Voices for Healthy Kids
December 20, 2018
As the year comes to an end, let’s take a moment to celebrate exciting policy advances during 2018! Congratulations and thank you for dedicating your time to making each day healthier for all children.
As we head into the new year, join us in making 2019 a #YearofAction!
California made history on September 20, 2018, by becoming the first state to ensure that water or milk comes standard with kids’ meals at all restaurants! Governor Brown signed SB 1192, known as the California “Healthy By Default” Kids’ Meal Beverages Bill, to make water or milk the default beverages in kids’ meals in California.
Rhode Island Governor Raimondo signed into law Senate Bill 2350A and House Bill 7419A; making Rhode Island the third state to prohibit advertising and marketing of unhealthy food and beverages on school property. Foods and beverages marketed in schools must now meet nutritional standards defined by the USDA, Rhode Island Board of Education and local district wellness committees.

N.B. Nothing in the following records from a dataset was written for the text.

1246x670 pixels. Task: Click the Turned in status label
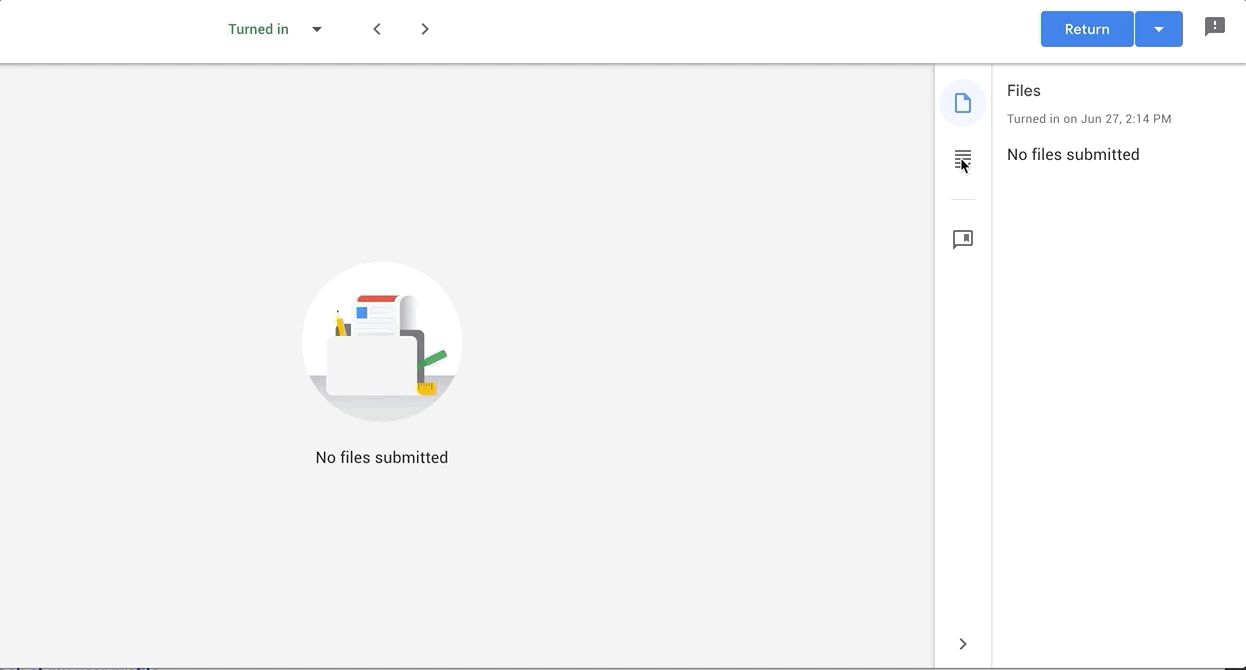click(x=258, y=29)
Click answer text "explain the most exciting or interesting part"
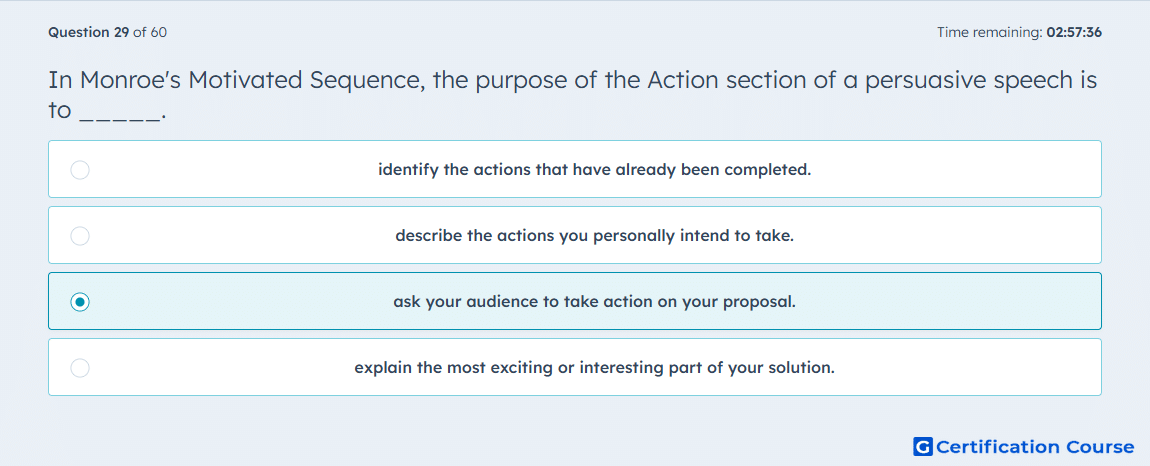 [595, 368]
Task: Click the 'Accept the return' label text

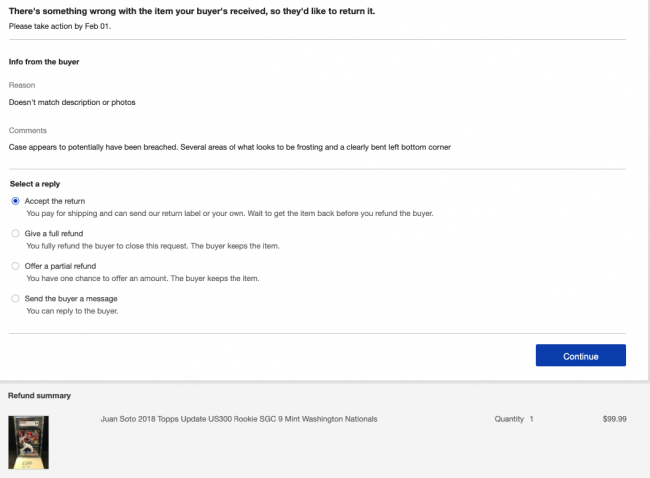Action: 55,201
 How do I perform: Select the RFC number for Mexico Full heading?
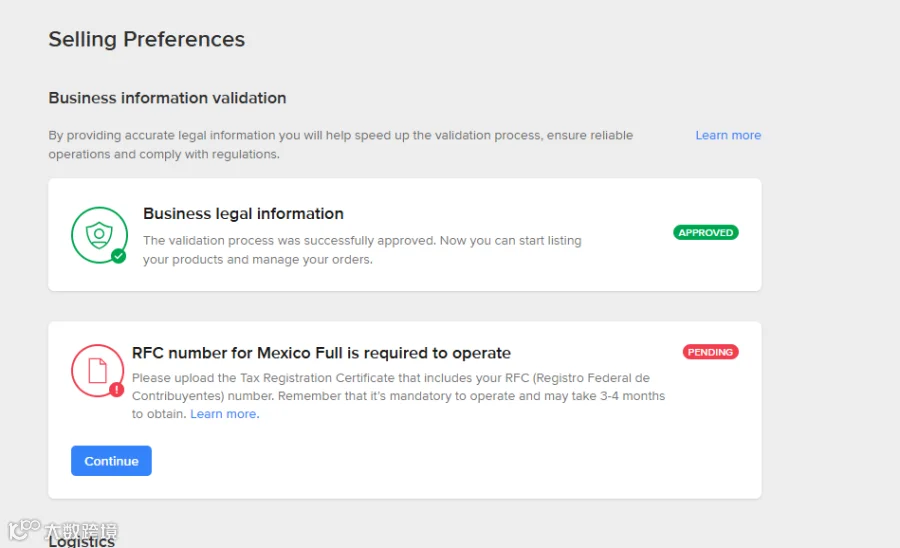tap(321, 353)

Washington State is making early childhood education environments healthier through stronger nutrition, physical activity, and screen time standards. The standards eliminate sugary drinks and increase the consumption of fruits and vegetables, limit screen time for kids over 2 years old, and set a minimum amount of daily physical activity.
Minnesota Governor Dayton signed HF4425, a bonding bill which increases the current $500,000/year funding by $1 million. This funding will go toward Safe Routes to School grants to improve the safety of walking and biking to school. Additionally, Hennepin County, which contains Minneapolis, will invest $6 million to fix problematic intersections throughout the county.

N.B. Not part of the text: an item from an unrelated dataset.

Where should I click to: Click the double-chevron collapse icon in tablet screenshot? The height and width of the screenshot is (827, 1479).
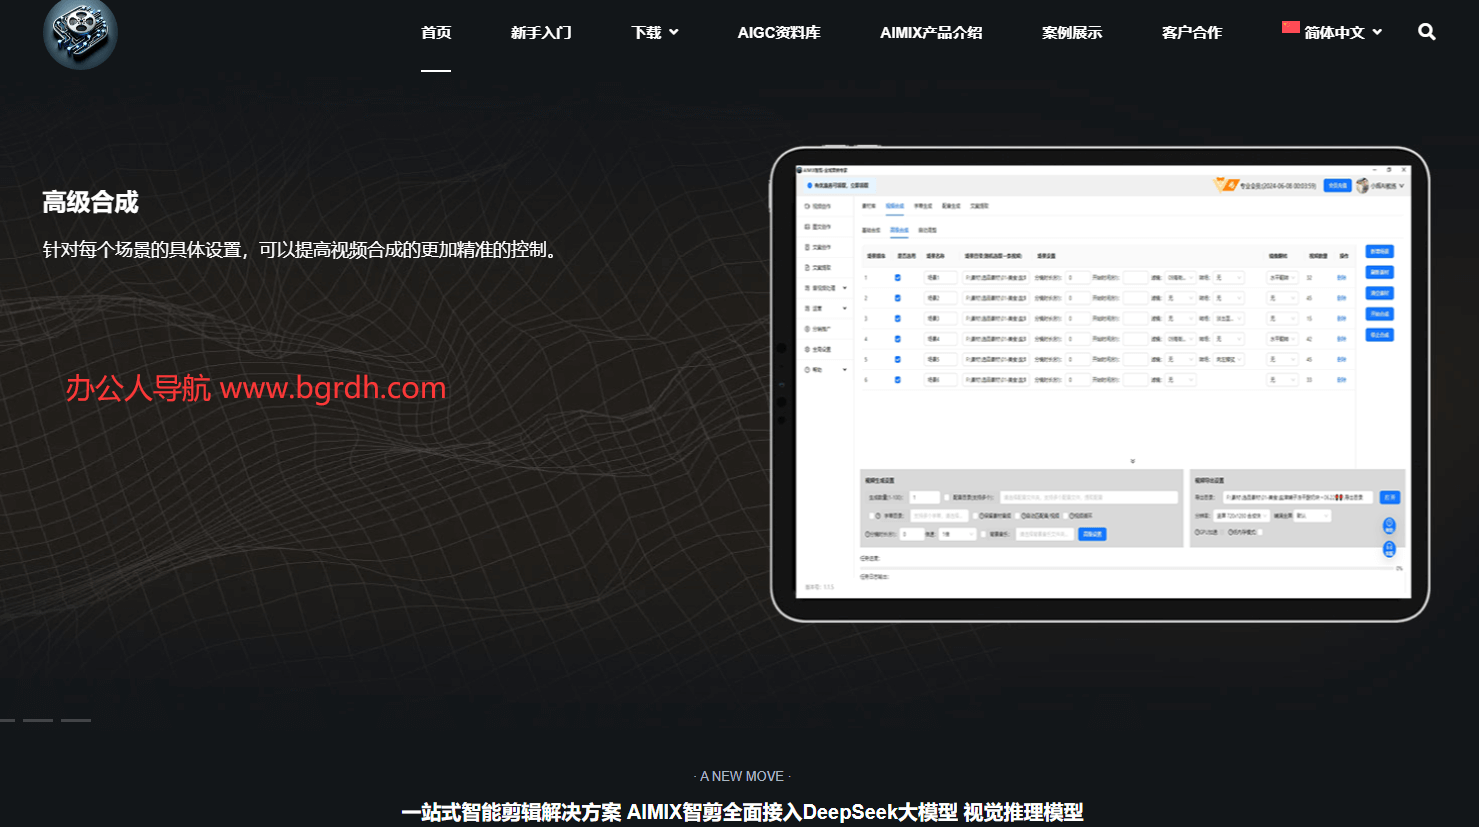1132,461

Massachusetts Governor Baker released his FY19 Capital Investment Plan, which included $1 million for the Massachusetts Food Trust Program. This additional funding will launch the program with a total of $2 million in capital funding. The supplemental budget was also passed, which included $2.15 million for the Healthy Incentives Program (HIP). The final house and senate budgets included an additional $100,000 for the Food Trust and $4 million for HIP.
Arizona Governor Ducey signed a bill that appropriated $400,000 of Arizona’s general funds to Supplemental Nutrition Assistance Program (SNAP). This bill was the first investment of its kind in the state and gave SNAP enrollees incentives to purchase Arizona-grown fruits and vegetables.
Tennessee Governor Haslam signed the Physical Education Act into law, which requires elementary schools to provide students with at least 60 minutes of physical education per week taught by a certified physical education teacher. Previously, Tennessee schools were not required to provide any physical education to students, but this law will positively impact the lives of approximately 400,000 students in the state.
Baltimore Mayor Pugh signed a bill that ensured water, milk and 100 percent fruit juice became the default drink option for kids’ meals at restaurants in the city. Baltimore became the tenth and largest American city to pass such legislation and was the first city on the East Coast.
The Oklahoma City Council adopted a Livable Streets policy to create opportunities for residents to be active and travel safely. The transportation policy included increasing bike lanes, sidewalks and crosswalks, ultimately leading to safer streets and improved community health.
The County of El Paso, Texas, where one in four children lives in a food-insecure home, took a major step to make healthy, affordable food easier to buy! The county allocated $500,000 for a healthy food financing initiative to bring new supermarkets, grocery stores, and other food retail models to underserved communities. The El Paso County initiative will be the first ever county-level HFFI program in the United States.
Happy Holidays from Voices for Healthy Kids, we look forward to working with you in 2019!